**READING TEXT**:
The mid housing section may have one or more flow ports and one or more
equalization ports formed through a wall thereof. One of the sleeve sections
may
have one or more equalization slots formed therethrough providing fluid
communication between a spring chamber formed in an inner surface of the mid
housing section and the lower bore portion of the diverter valve 50.
One of the sleeve sections may cover the housing flow ports when the sleeve
is in the lower position, thereby closing the housing flow ports and the
sleeve section
may be clear of the flow ports when the sleeve is in the upper position,
thereby
opening the flow ports. In operation, surge pressure of the returns 47r
generated by
deployment of the LDA 9d and liner string 15 into the wellbore may be exerted
on a
lower face of the closed flapper. The surge pressure may push the flapper
upward,
thereby also pulling the sleeve upward against the compression spring and
opening
the housing flow ports. The surging returns 47r may then be diverted through
the
open flow ports by the closed flapper. Once the liner string 15 has been
deployed,
dissipation of the surge pressure may allow the spring to return the sleeve to
the
lower position.

**WRITTEN TASK 1**: From the diverter valve text, return the passage between "The mid housing" and "diverter valve 50.", inclusive.
**WRITTEN TASK 2**: According to the diverter valve text, what allows the spring to return the sleeve to the lower position?
The data that follows has no connection to the diverter valve text.

**DATA BLOCK**:
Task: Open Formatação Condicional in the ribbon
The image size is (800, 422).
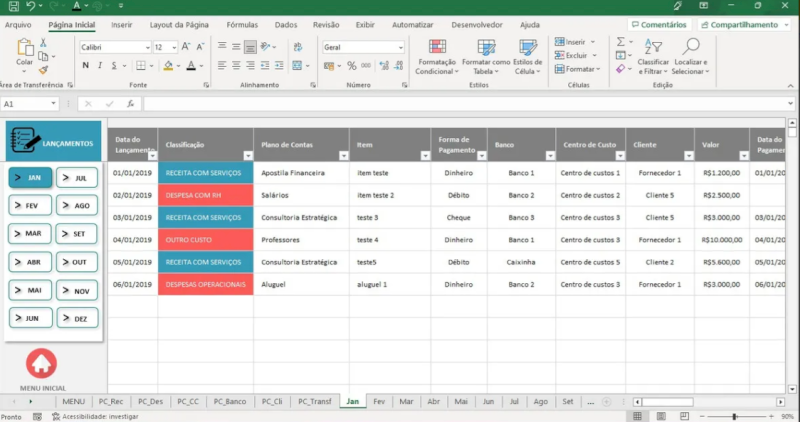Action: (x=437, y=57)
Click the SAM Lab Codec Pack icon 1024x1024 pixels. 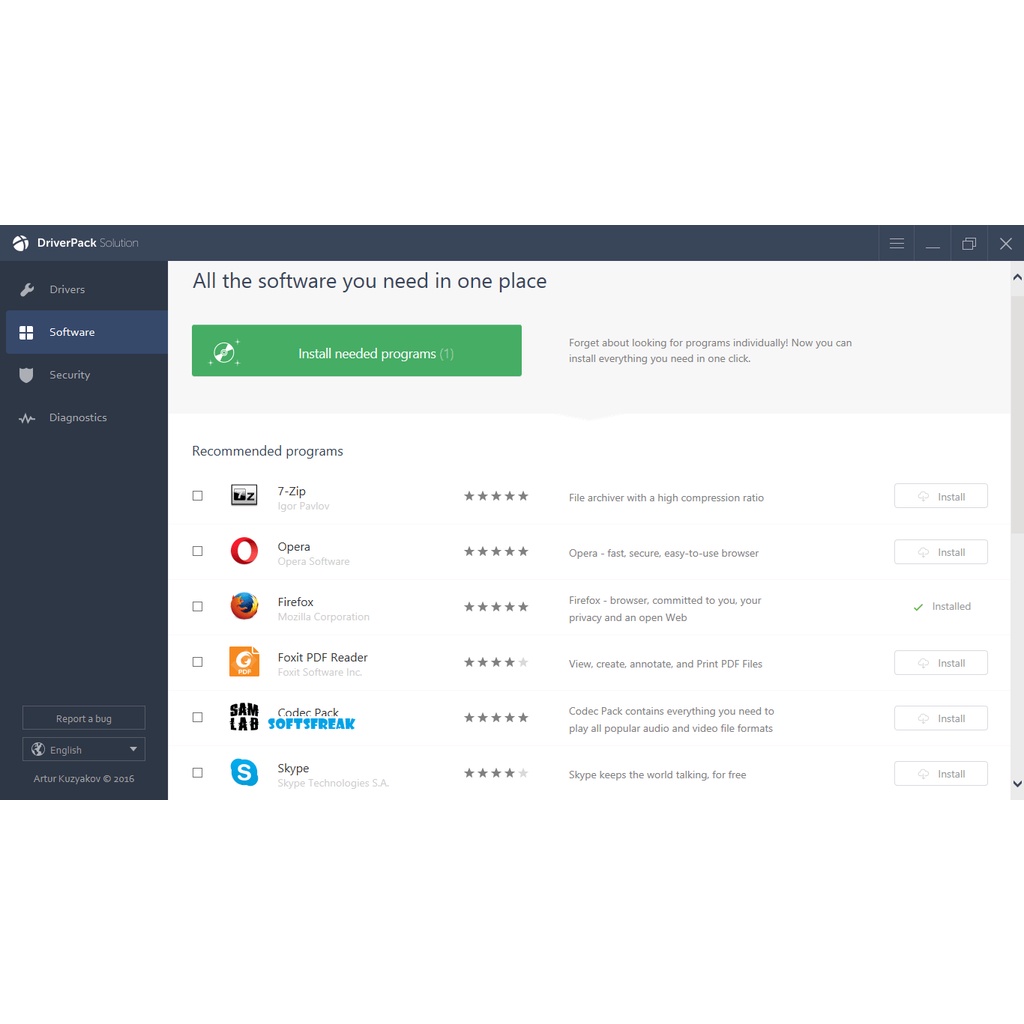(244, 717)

**FULL SOLUTION 1**:
The mid housing section may have one or more flow ports and one or more
equalization ports formed through a wall thereof. One of the sleeve sections
may
have one or more equalization slots formed therethrough providing fluid
communication between a spring chamber formed in an inner surface of the mid
housing section and the lower bore portion of the diverter valve 50.

**FULL SOLUTION 2**: Dissipation of the surge pressure allows it, once the liner string 15 has been deployed.